China flinches over B-52 flyby? Over the weekend, China declared an air defense identification zone, over an area of the China Sea that included islands owned by Japan, China, and Taiwan. They further stipulated that foreign aircraft passing through the area must first file flight plans. Needless to say, this, of course, ruffled international feathers and put some of the smaller nations in the region on edge. In response, not more than 72 hours later, the US sent two unarmed B-52s on a training run through the area without notifying China they were doing so and without identifying themselves. China observed and recorded the two warplanes, presumably to keep a tally of who was violating their ‘sovereign’ airspace.
In actuality, the zone covers already disputed territory between China and Japan and covers overlapping areas owned by Japan, Taiwan, and South Korea. Many believe China is trying to extend its control beyond what they can legally claim internationally. At the urging of their government, Japan Airlines and ANA, the two main carriers, ceased submitting flight plans.

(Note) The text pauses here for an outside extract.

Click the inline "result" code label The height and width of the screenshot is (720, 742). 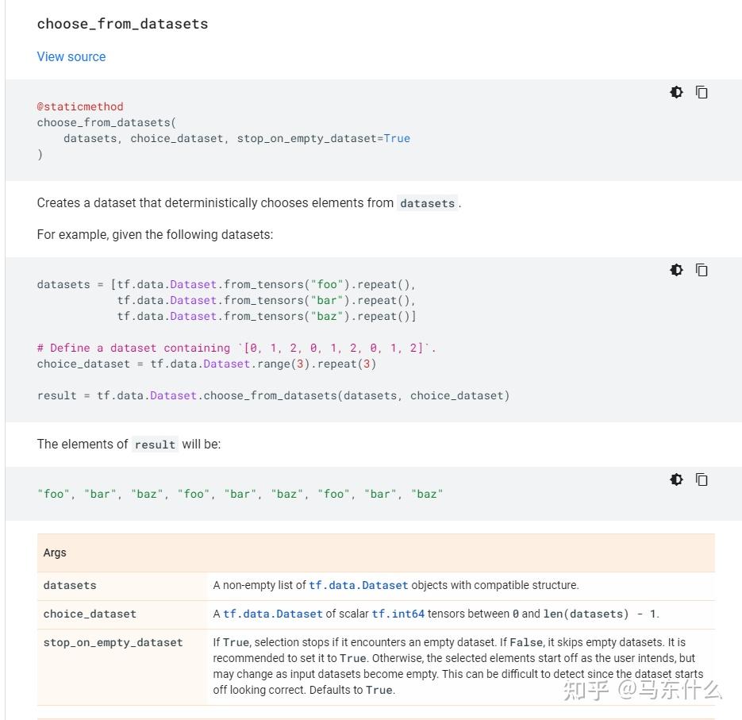pyautogui.click(x=155, y=445)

Beijing claims it’s exercising its right to defense, but others believe China is actually testing control of the region. Australia has protested the move but were reported to have been warned “not to damage their relations” by the use of incendiary words. Still, relations with Taiwan, Japan, and the US have become noticeably strained.

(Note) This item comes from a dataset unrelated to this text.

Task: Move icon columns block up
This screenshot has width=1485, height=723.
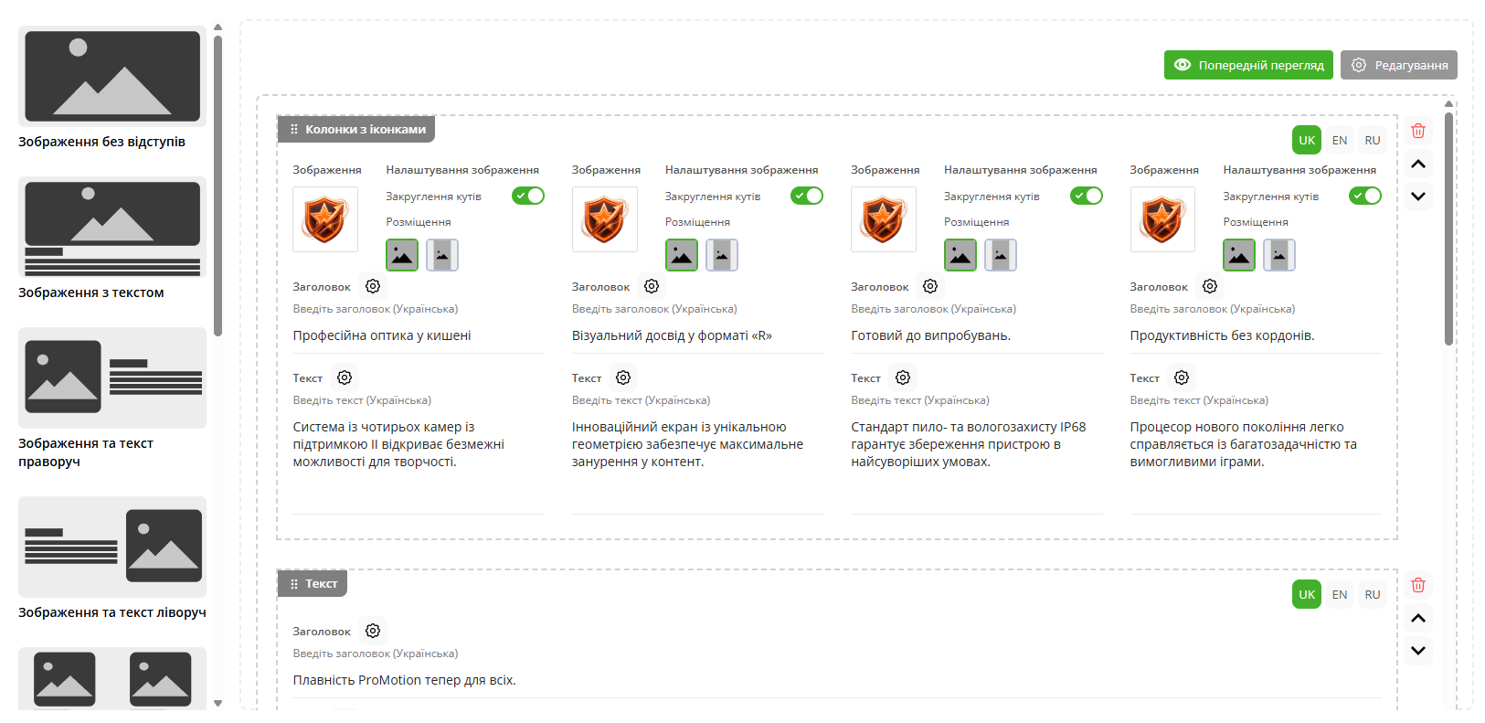Action: (x=1417, y=165)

Of note, not soon after the flyover, China sent its only—and aged—aircraft carrier, through in the opposite direction of the islands into the South China Sea. That move understandably raised the hackles of the Philippines, Malaysia and other countries in the region. Overall, many people feel that the increase in chances for “incidents” to occur is just a little alarming. If the US runs more training missions through the disputed airspace, perhaps China will flinch as it may have done with the B-52 flyby and back down. There are already plans in place for joint US/Japan training exercises to be conducted in the disputed area.
Talk of China’s “disturbing pattern of behavior” between the US, Japan and other effected countries is high on the agenda and the US believes it’s up to China to dial down the tensions in the region. The training flight, which took off from Guam and crossed 1500 miles southwest deep into the ‘defense zone’ without so much as a warning may have eased tensions in the region some and muted Japan’s anger at the Chinese.
One has to wonder what China’s ultimate goal is. The region is rich in fishing and hydrocarbons. Are they ultimately seeking to control all of that? At what point does China make good on its threat to respond to continued incursions into its defense zone? What form would that response take? If and when it does happen, what then?
On the other side of the fence, Chinese bloggers vented about the violations and the military’s response—or lack thereof. They are wondering why they pay taxes to support the military, and then have to watch while something like this happens.
So, did China indeed flinch over the B-52 flyby?